Stated problem. Retype the records below verbatim, starting at the line that contains "Where should I" and ending at the line that contains "Action: point(1073,600)", with both of those lines included.

● ● ● ●

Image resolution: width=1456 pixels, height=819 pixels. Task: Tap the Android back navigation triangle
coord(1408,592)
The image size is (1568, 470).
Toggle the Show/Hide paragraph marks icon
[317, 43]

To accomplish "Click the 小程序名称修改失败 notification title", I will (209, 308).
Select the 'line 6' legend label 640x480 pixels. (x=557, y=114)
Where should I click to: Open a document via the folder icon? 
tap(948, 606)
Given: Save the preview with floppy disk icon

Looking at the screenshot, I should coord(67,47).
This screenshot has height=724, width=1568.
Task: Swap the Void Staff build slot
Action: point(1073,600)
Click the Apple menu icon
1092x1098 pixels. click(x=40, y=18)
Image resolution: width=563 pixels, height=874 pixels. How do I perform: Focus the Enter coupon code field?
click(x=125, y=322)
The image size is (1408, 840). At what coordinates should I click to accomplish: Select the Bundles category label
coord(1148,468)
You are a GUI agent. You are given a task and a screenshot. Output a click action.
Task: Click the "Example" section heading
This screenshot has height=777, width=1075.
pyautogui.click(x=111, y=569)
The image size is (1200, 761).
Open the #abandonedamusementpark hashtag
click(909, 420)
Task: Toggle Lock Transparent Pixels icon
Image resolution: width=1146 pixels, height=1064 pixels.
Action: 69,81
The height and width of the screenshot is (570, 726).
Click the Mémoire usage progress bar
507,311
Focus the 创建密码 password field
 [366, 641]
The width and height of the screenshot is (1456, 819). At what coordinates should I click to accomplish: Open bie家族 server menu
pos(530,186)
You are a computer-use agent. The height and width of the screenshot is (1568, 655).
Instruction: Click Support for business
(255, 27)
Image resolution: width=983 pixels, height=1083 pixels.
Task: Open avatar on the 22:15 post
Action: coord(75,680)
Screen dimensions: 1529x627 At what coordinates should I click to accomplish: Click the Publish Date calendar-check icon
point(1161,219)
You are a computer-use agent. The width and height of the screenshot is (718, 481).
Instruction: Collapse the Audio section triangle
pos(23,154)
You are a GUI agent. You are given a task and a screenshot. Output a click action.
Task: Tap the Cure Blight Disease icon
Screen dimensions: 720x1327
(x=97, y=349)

● ● ● ●

Output for this task.
Where should I click to: Open a document via the folder icon? 
tap(948, 606)
Given: Save the preview with floppy disk icon

Looking at the screenshot, I should coord(67,47).
This screenshot has height=724, width=1568.
Task: Swap the Void Staff build slot
Action: point(1073,600)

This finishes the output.